Can you reproduce all of the records below verbatim, from the first line to the last?

DATA TO PROCESS |
┌────────

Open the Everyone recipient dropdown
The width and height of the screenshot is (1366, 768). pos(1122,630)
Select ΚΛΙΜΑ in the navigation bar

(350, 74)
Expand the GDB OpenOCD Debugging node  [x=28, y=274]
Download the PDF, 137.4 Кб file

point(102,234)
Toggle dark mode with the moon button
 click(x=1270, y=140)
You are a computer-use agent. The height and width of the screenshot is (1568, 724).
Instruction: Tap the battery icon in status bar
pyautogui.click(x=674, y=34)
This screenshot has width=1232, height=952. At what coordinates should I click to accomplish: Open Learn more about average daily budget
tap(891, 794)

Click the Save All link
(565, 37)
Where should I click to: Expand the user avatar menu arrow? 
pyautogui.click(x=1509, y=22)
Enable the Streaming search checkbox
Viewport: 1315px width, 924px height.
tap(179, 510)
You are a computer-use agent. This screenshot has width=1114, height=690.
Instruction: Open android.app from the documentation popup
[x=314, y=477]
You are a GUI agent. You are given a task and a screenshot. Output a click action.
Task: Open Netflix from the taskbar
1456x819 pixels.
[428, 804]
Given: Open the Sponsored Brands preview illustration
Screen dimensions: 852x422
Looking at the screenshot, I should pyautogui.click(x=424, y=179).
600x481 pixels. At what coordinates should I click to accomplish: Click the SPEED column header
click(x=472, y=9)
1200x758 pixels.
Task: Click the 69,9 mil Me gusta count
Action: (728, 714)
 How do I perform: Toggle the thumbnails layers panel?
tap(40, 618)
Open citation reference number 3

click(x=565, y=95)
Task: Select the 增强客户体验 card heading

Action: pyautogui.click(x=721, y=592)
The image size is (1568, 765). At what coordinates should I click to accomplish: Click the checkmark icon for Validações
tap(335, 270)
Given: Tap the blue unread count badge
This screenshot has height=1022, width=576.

└────────

ANSWER TO THE TASK |
Open the Everyone recipient dropdown
The width and height of the screenshot is (1366, 768). pos(1122,630)
Select ΚΛΙΜΑ in the navigation bar

(350, 74)
Expand the GDB OpenOCD Debugging node  [x=28, y=274]
Download the PDF, 137.4 Кб file

point(102,234)
Toggle dark mode with the moon button
 click(x=1270, y=140)
You are a computer-use agent. The height and width of the screenshot is (1568, 724).
Instruction: Tap the battery icon in status bar
pyautogui.click(x=674, y=34)
This screenshot has width=1232, height=952. At what coordinates should I click to accomplish: Open Learn more about average daily budget
tap(891, 794)

Click the Save All link
(565, 37)
Where should I click to: Expand the user avatar menu arrow? 
pyautogui.click(x=1509, y=22)
Enable the Streaming search checkbox
Viewport: 1315px width, 924px height.
tap(179, 510)
You are a computer-use agent. This screenshot has width=1114, height=690.
Instruction: Open android.app from the documentation popup
[x=314, y=477]
You are a GUI agent. You are given a task and a screenshot. Output a click action.
Task: Open Netflix from the taskbar
1456x819 pixels.
[428, 804]
Given: Open the Sponsored Brands preview illustration
Screen dimensions: 852x422
Looking at the screenshot, I should pyautogui.click(x=424, y=179).
600x481 pixels. At what coordinates should I click to accomplish: Click the SPEED column header
click(x=472, y=9)
1200x758 pixels.
Task: Click the 69,9 mil Me gusta count
Action: (728, 714)
 How do I perform: Toggle the thumbnails layers panel?
tap(40, 618)
Open citation reference number 3

click(x=565, y=95)
Task: Select the 增强客户体验 card heading

Action: pyautogui.click(x=721, y=592)
The image size is (1568, 765). At what coordinates should I click to accomplish: Click the checkmark icon for Validações
tap(335, 270)
Given: Tap the blue unread count badge
This screenshot has height=1022, width=576.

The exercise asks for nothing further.